Which lines below include "column"? Copy them all.

(Data in this exercise Opens)

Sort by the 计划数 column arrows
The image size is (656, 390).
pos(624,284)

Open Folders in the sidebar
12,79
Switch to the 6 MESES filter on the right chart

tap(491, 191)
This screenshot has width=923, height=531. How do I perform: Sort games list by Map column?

(Data in this exercise Closes)
(Data in this exercise Opens)

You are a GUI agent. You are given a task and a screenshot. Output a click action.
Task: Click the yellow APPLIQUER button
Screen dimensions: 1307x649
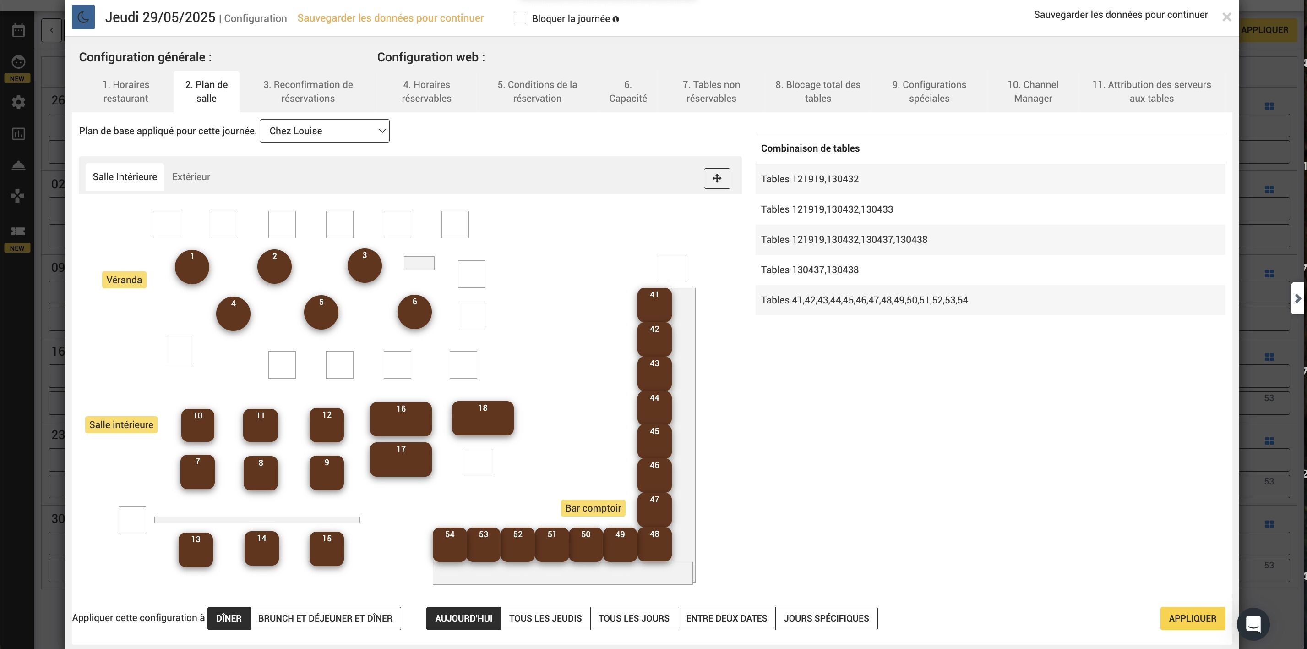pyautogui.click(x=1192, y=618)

(Data in this exercise Closes)
(Data in this exercise Opens)

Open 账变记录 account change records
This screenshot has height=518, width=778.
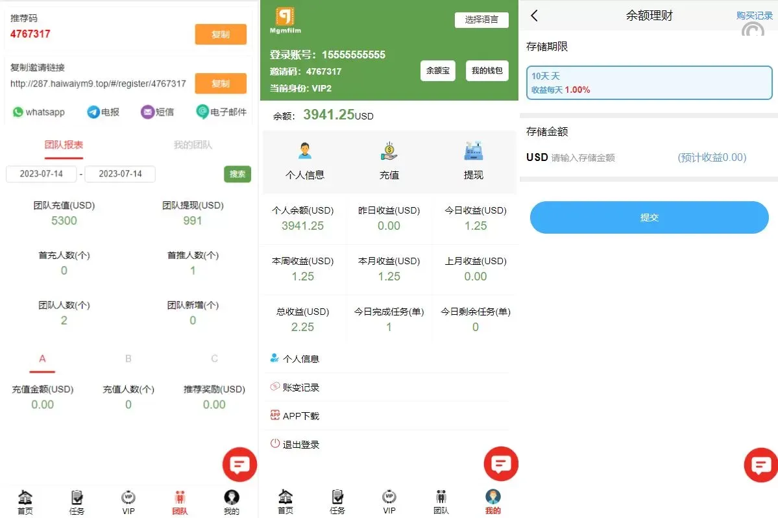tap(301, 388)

(Data in this exercise Closes)

# Expected answer:
Sort by the 计划数 column arrows
This screenshot has width=923, height=531. How do I perform: Sort games list by Map column?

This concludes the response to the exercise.